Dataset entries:
__________________________________________________

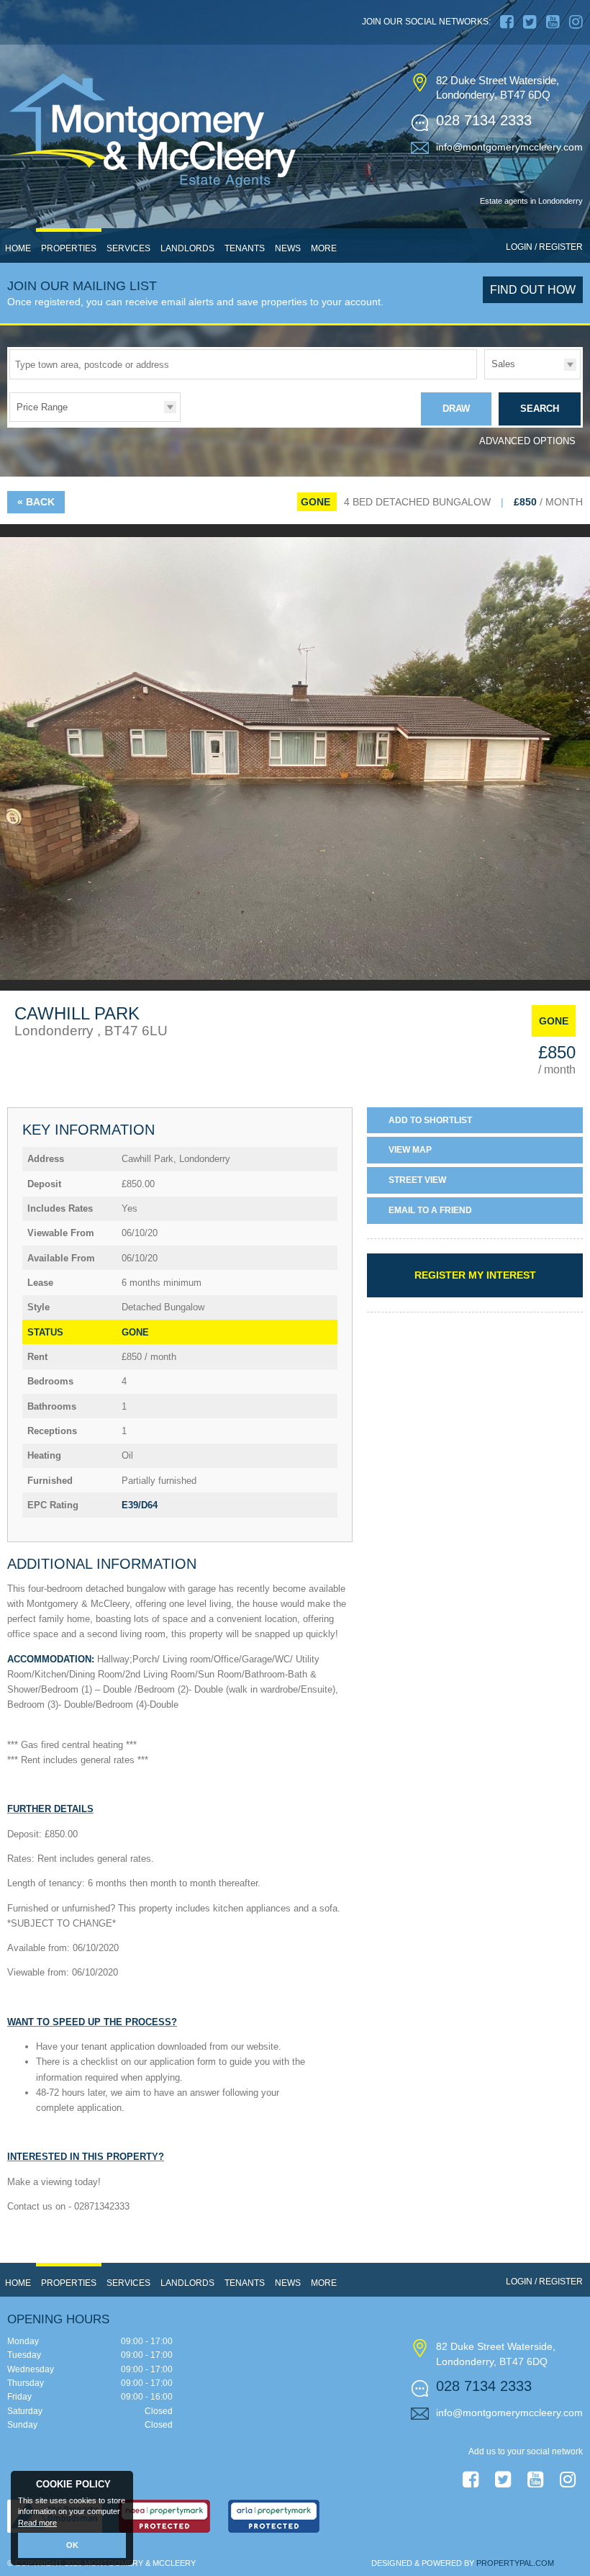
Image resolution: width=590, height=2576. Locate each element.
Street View (417, 1180)
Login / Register (544, 247)
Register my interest (475, 1275)
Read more (37, 2522)
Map (410, 1150)
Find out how (533, 290)
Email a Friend (430, 1210)
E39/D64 (140, 1505)
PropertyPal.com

__________________________________________________

Directions for this task:
In the entries above, take the line containing "Map (410, 1150)" and each later line through the last, and repeat them exactly. Output nothing else.

Answer to this exercise:
Map (410, 1150)
Find out how (533, 290)
Email a Friend (430, 1210)
E39/D64 (140, 1505)
PropertyPal.com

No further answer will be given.